Reproduce the listing word for word, starting at its first line and ending at the line that contains "The width and". Leave the pictures out.

◆ ◆ ◆ ◆ ◆ ◆ ◆

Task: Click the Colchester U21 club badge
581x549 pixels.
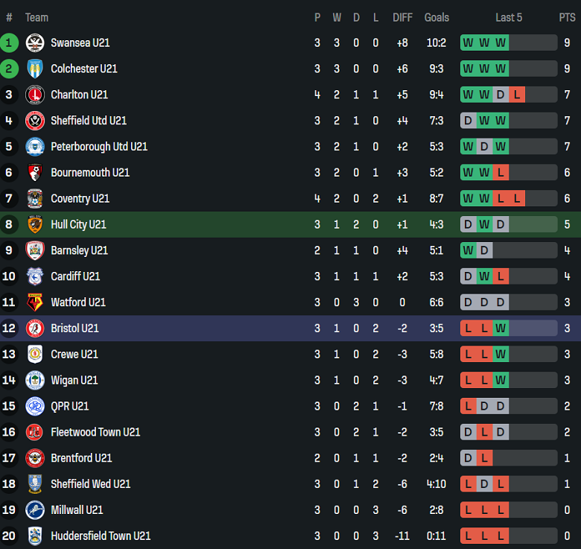Action: coord(35,69)
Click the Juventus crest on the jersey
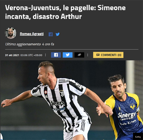The width and height of the screenshot is (143, 140). (61, 94)
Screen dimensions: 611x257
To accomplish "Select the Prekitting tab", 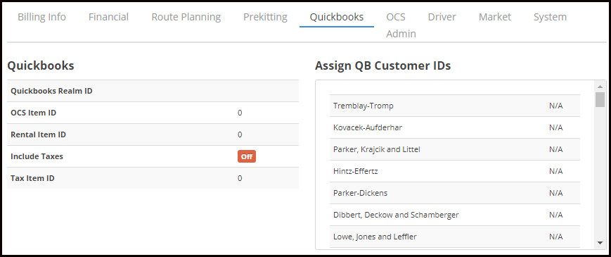I will pyautogui.click(x=265, y=17).
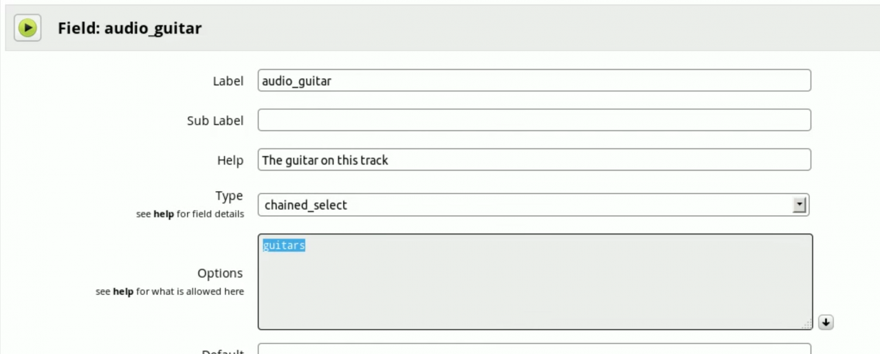
Task: Click the 'Type' caption text
Action: click(229, 197)
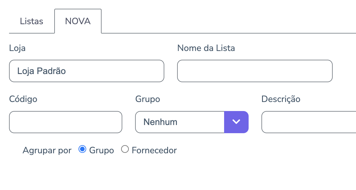Click the Nome da Lista label
Image resolution: width=356 pixels, height=190 pixels.
coord(206,48)
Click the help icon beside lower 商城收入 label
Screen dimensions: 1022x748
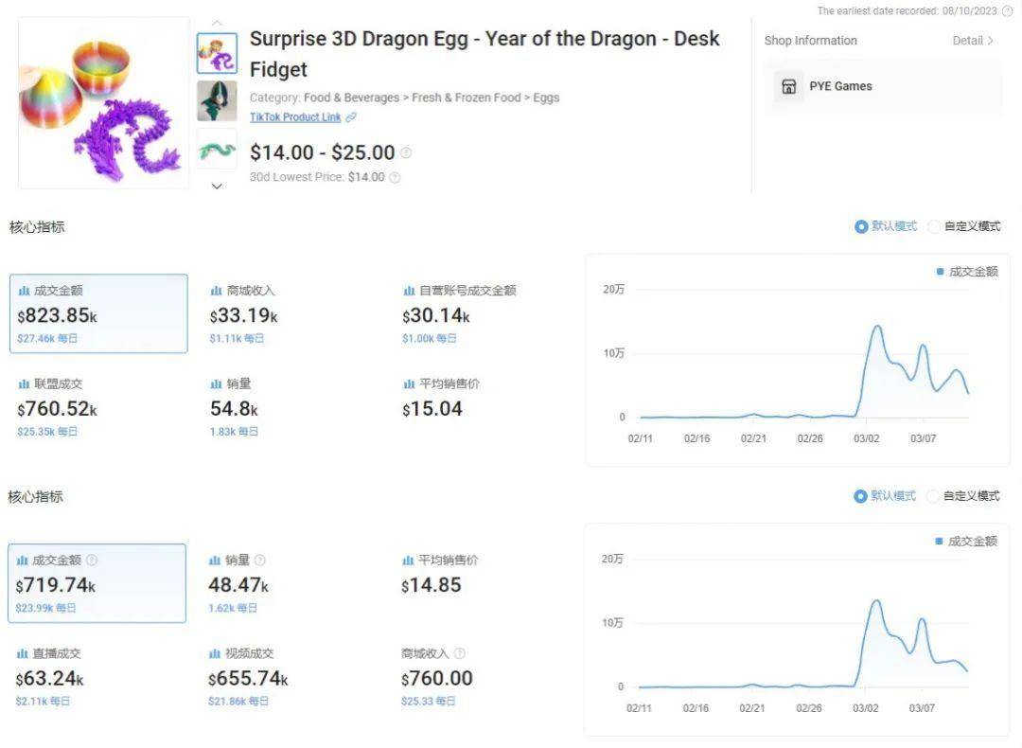[x=460, y=653]
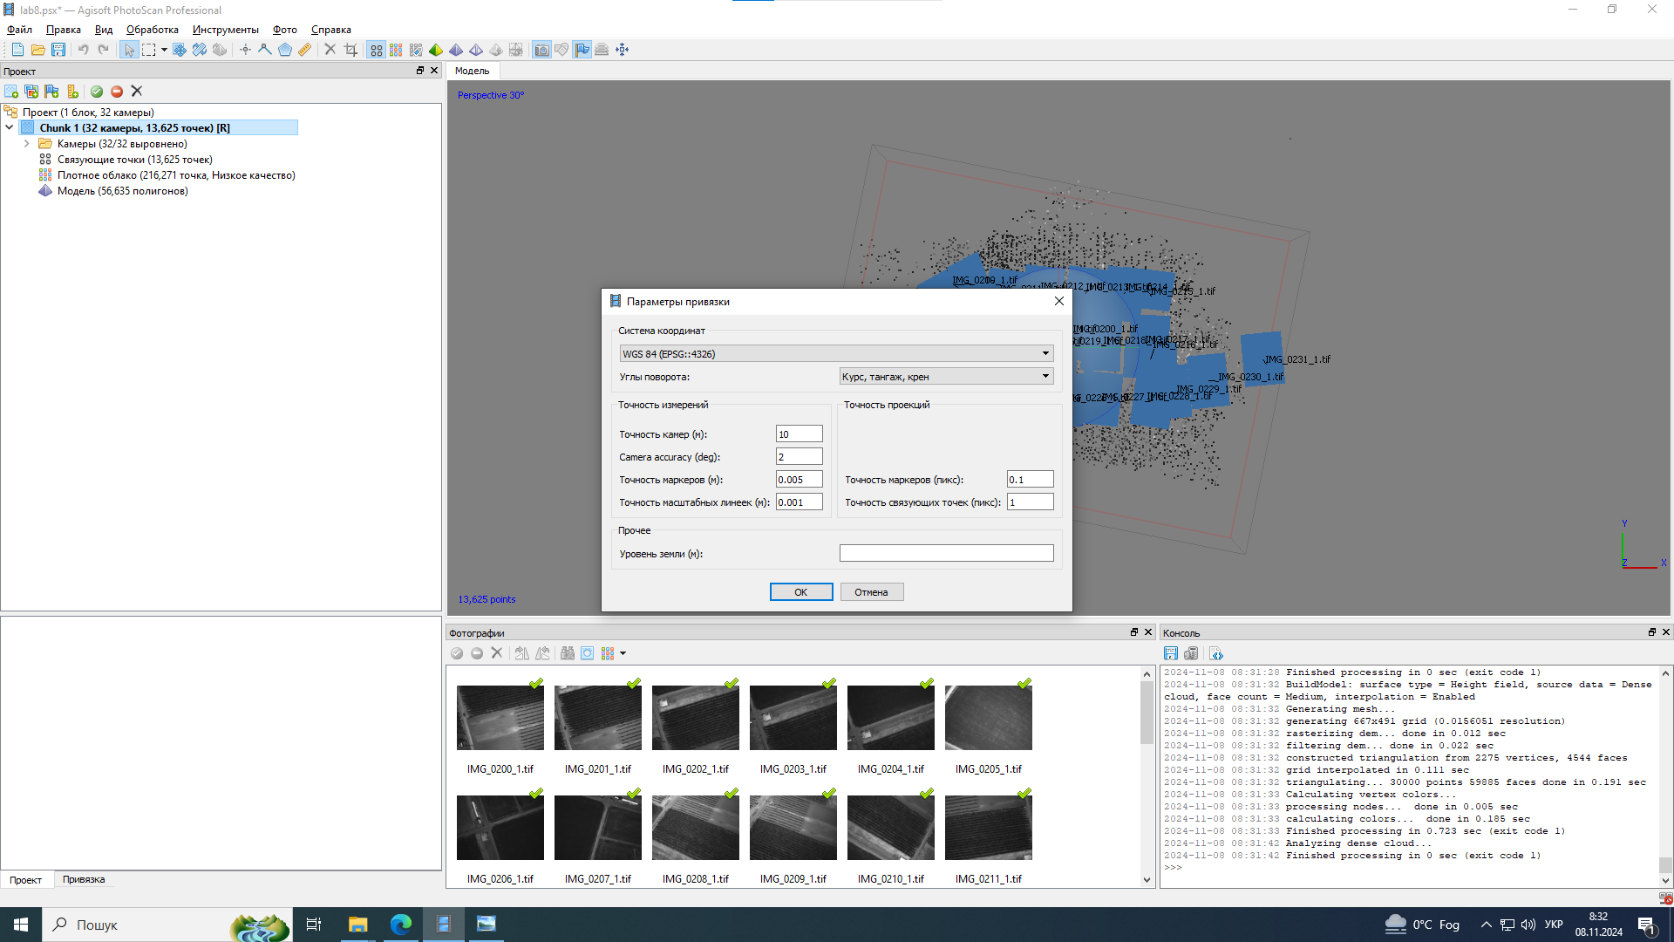Viewport: 1674px width, 942px height.
Task: Open the rotation angles dropdown
Action: 946,376
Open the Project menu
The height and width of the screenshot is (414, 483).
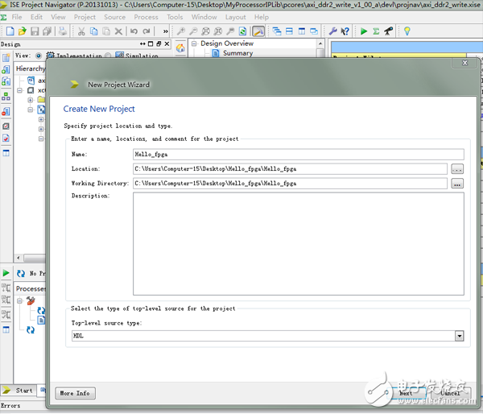85,17
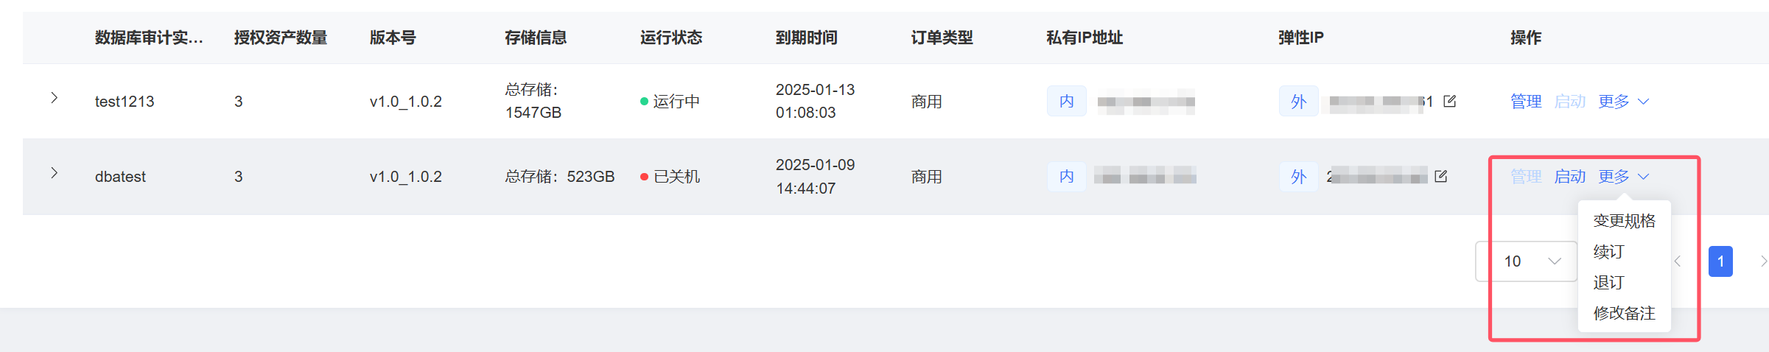Image resolution: width=1769 pixels, height=352 pixels.
Task: Choose 修改备注 in the dropdown menu
Action: point(1625,314)
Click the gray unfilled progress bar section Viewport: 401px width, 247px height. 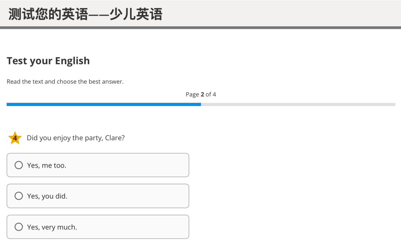point(297,104)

◆ ◆ ◆ ◆ ◆ ◆ ◆

■ Answer below:
Task: Click the Colchester U21 club badge
581x549 pixels.
Action: coord(35,69)
Click the Juventus crest on the jersey
The width and height of the screenshot is (143, 140). (61, 94)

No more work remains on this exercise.